* Begin Records supplied *

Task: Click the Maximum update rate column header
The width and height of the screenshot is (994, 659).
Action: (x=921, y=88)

* End Records supplied *
* Begin Records supplied *

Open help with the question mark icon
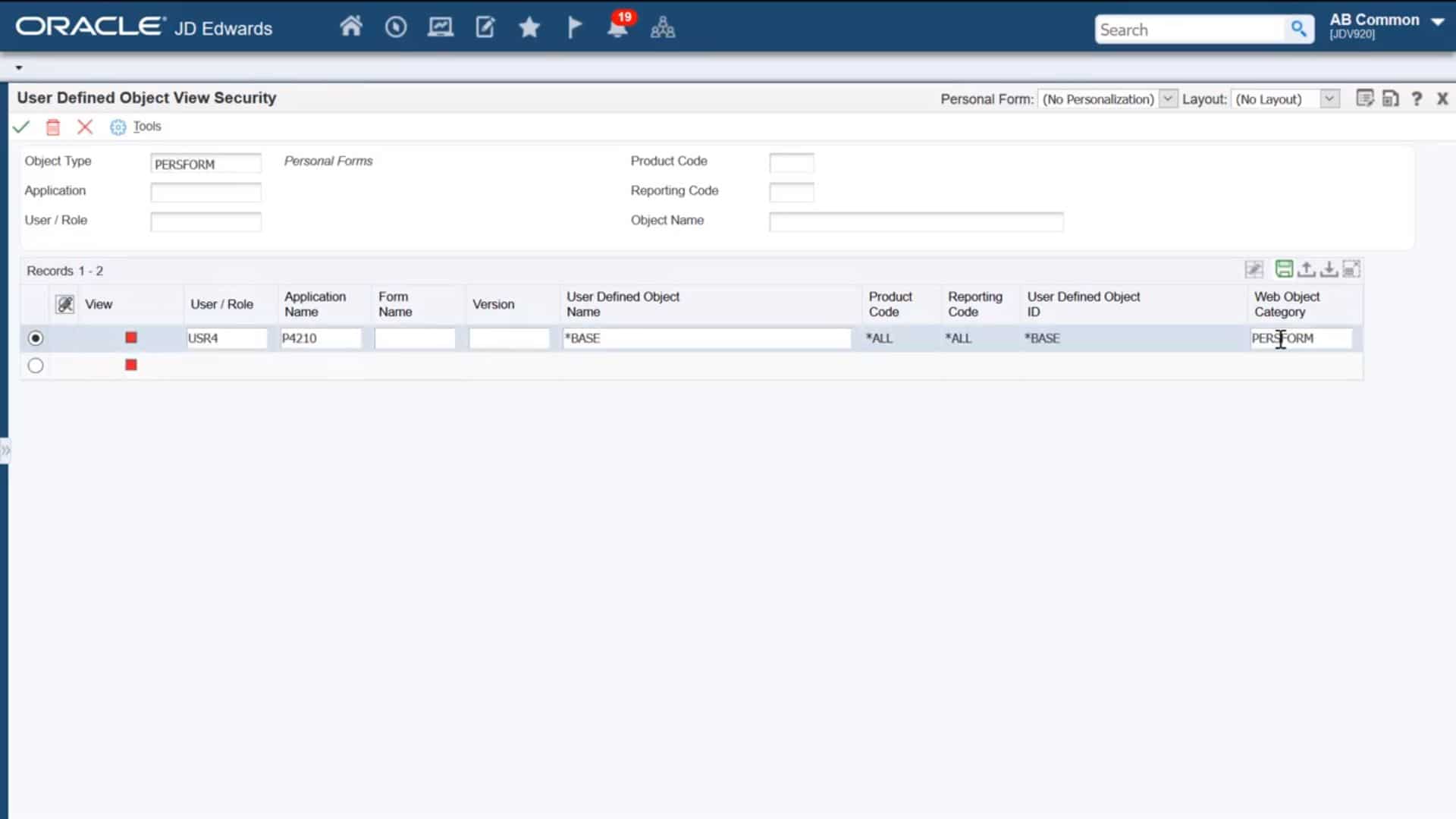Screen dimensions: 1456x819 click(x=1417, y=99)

* End Records supplied *

How many lines in the rows above contain the string "Task", counting only matches with the same uppercase and lowercase letters? Reply with the number alone.

Worked solution: 1